Six months ago today, the final episode aired. We look back on the explosive final season with VFX Supervisor, Mohsen Mousavi, to learn about how Scanline VFX tackled the effects — and affects — of Game of Thrones.
Game of Thrones has been off-the-air for a little while — long enough, hopefully, to ensure that everyone's caught up with the cataclysmic events of the final series. But if you're in the small minority of Thronees-to-be, and you're yet to tackle series 8, be warned that this article contains gargantuan spoilers. In fact, spoilers were even an issue for Mohsen and his Game of Thrones-obsessed crew.
"When we started doing the season eight, we had two groups of people in the company," explains Mohsen. "One group of artists came to me and the management, and they really, really wanted to make sure that they were involved — whatever it took.

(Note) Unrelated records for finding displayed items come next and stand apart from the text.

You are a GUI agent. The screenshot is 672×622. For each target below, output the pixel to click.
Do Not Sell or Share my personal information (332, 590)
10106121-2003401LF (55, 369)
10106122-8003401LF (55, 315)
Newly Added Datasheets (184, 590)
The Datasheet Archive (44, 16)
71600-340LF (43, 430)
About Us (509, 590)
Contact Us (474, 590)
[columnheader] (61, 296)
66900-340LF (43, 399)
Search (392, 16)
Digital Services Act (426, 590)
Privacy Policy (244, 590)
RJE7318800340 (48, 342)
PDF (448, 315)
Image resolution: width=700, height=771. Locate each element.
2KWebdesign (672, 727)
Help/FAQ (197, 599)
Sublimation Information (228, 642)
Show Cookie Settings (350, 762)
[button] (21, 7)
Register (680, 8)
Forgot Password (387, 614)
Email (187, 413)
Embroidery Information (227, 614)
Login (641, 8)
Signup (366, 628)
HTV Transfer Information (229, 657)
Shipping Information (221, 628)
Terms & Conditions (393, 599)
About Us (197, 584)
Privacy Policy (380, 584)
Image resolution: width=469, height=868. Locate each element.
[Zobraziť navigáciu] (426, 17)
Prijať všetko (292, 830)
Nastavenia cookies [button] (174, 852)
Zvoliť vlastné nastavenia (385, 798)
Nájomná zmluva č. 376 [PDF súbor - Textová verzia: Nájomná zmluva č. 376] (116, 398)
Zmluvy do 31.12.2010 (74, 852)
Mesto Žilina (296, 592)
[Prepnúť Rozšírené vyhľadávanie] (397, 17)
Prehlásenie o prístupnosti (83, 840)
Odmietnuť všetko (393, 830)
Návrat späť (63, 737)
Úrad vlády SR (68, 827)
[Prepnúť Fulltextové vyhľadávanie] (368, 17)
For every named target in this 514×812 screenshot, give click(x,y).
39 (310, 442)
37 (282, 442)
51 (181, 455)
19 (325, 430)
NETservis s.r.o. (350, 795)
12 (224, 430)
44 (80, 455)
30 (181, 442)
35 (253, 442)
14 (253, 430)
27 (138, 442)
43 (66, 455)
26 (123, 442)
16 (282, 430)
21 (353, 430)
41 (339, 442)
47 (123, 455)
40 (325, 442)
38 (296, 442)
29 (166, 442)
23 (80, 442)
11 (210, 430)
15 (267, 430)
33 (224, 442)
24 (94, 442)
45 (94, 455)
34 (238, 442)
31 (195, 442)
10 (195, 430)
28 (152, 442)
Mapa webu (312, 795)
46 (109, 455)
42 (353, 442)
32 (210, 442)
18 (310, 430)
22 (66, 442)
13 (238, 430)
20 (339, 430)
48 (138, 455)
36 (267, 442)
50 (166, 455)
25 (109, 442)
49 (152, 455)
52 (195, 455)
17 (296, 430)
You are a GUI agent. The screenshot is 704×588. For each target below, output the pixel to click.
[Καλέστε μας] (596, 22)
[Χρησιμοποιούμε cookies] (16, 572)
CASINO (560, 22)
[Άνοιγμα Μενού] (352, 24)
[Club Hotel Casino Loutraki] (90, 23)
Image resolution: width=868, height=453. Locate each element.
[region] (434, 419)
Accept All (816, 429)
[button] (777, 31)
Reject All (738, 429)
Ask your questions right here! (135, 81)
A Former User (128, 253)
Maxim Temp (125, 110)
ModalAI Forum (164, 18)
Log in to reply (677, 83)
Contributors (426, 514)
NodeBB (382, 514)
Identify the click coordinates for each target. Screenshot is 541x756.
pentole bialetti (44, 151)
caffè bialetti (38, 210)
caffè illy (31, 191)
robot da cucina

Then we had a second group that approached us and said they really, really wanted to make sure that they were not involved because they were such great fans and didn't want to have any spoilers."
Melting the Iron Throne
For seven seasons, the residents of Westeros fought a vicious battle over the Iron Throne, but in the final episode, the all-important spiky seat was effortlessly reduced to molten metal by Drogon. To create a believable simulation for this iconic moment, Scanline VFX custom-rolled its own Flowline fluid effects software with Houdini's latest solvers.
Joe Bauer, HBO's Visual Effects Supervisor, approaches all visual effects as if they were shot in-camera — and the throne melt was no exception. The Scanline team decided to do one long simulation that could be filmed from all angles, with shapes tailored to particular compositions on a per-shot basis.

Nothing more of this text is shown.